> EXERCISE DETAILS:
Restate word for word the entries below, starting with the line with "[Silverado Hospice] (142, 118)" and continuing through the line with "Imprimer la page (742, 1239)". Include both of those lines and no others.

PROVIDED ENTRIES section start

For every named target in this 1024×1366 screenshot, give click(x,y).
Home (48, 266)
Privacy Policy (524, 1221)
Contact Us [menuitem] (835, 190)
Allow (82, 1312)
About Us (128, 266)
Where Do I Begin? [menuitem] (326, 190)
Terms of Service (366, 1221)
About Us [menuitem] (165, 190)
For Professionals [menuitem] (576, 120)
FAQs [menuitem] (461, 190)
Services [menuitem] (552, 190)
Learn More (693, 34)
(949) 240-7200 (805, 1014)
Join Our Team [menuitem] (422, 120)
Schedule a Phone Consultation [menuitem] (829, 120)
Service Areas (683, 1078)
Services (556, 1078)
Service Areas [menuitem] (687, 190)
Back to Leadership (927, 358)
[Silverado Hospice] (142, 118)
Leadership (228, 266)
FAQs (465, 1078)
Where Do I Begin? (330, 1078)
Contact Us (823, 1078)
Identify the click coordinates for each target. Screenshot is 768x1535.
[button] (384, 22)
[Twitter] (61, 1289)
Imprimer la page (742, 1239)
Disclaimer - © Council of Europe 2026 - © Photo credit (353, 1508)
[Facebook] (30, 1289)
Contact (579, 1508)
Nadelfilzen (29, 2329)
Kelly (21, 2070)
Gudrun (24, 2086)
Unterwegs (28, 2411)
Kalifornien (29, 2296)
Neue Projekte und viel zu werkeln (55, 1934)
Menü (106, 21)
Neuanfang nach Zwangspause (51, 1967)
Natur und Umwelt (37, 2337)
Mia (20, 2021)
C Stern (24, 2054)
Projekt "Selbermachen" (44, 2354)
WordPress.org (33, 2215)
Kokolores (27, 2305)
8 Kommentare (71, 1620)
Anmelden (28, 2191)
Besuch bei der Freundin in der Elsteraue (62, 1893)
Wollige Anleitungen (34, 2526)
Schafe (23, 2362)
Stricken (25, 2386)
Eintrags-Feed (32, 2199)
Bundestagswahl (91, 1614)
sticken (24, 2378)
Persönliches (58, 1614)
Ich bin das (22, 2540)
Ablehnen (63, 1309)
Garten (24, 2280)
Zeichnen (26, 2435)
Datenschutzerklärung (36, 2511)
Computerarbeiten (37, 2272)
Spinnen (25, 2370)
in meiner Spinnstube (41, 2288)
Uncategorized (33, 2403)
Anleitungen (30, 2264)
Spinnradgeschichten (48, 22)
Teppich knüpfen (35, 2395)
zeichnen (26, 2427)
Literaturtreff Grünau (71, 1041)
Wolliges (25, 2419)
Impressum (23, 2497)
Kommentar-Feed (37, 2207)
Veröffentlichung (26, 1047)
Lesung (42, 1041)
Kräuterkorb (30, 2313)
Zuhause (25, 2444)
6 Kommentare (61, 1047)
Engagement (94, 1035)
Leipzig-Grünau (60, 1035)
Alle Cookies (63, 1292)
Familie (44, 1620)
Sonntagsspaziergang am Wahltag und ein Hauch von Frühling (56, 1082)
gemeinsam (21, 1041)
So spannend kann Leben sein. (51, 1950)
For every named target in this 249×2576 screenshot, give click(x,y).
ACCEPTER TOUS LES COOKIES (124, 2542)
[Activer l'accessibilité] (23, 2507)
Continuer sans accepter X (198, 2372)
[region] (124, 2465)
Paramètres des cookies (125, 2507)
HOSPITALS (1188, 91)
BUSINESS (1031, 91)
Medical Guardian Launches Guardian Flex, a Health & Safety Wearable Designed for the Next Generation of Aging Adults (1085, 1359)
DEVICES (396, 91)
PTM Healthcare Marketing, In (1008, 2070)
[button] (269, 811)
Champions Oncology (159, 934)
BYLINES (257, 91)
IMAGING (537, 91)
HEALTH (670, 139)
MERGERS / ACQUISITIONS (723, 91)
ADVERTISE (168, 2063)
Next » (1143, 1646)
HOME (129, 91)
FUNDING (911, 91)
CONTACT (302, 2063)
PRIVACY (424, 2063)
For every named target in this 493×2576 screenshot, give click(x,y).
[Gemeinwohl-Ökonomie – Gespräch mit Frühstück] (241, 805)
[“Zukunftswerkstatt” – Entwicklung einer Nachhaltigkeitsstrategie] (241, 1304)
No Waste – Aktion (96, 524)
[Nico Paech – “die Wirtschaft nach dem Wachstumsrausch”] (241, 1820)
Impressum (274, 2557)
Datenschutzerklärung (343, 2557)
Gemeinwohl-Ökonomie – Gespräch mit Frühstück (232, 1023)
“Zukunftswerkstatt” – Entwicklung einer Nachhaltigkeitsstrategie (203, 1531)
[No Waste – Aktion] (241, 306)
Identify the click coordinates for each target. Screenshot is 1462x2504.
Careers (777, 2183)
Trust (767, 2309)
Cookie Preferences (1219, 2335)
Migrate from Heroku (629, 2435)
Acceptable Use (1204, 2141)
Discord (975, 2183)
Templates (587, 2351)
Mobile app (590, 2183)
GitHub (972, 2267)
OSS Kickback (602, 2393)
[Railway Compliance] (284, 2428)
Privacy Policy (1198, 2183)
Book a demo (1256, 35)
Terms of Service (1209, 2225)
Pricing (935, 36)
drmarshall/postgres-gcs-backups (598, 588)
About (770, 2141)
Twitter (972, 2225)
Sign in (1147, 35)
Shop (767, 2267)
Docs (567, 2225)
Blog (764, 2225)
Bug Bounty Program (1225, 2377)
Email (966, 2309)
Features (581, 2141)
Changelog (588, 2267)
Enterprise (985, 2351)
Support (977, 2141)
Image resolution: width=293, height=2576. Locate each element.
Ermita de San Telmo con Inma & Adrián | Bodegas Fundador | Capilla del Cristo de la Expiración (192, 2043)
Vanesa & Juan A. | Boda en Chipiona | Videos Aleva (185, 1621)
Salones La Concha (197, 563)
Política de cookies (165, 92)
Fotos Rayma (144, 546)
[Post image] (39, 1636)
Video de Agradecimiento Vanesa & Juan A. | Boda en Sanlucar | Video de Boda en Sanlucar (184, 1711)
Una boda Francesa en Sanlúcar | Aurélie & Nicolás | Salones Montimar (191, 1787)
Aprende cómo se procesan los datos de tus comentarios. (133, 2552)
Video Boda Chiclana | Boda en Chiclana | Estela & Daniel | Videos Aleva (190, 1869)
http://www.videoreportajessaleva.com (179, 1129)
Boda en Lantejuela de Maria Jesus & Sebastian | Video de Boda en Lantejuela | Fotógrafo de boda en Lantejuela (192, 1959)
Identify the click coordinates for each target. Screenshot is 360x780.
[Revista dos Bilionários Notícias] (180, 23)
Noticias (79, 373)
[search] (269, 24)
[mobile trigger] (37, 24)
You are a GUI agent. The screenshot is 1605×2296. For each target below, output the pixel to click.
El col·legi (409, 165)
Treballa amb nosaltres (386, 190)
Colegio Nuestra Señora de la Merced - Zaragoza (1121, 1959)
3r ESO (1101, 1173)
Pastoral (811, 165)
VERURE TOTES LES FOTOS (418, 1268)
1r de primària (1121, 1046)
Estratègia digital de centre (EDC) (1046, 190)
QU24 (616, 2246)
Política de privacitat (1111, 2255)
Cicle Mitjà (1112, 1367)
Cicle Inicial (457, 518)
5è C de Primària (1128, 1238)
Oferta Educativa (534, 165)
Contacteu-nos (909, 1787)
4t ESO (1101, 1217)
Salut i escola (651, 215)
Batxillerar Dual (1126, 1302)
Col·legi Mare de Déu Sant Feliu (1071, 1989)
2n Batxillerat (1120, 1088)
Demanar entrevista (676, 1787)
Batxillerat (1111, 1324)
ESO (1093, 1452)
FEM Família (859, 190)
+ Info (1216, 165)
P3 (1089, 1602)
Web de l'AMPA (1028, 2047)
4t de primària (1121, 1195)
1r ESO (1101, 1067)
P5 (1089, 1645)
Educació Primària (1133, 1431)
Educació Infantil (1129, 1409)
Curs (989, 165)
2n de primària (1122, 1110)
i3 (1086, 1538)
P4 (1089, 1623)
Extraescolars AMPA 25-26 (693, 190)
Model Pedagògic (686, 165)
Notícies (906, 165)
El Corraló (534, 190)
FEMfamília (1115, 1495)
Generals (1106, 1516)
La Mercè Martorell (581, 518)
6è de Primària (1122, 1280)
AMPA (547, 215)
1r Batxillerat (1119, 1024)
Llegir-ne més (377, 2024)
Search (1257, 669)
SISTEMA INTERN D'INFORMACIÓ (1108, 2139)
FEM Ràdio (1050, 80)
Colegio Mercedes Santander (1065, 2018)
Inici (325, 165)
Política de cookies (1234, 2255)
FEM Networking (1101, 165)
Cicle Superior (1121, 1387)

PROVIDED ENTRIES section end

> ANSWER FOR THIS EXERCISE:
[Silverado Hospice] (142, 118)
Leadership (228, 266)
FAQs (465, 1078)
Where Do I Begin? (330, 1078)
Contact Us (823, 1078)
Identify the click coordinates for each target. Screenshot is 768x1535.
[button] (384, 22)
[Twitter] (61, 1289)
Imprimer la page (742, 1239)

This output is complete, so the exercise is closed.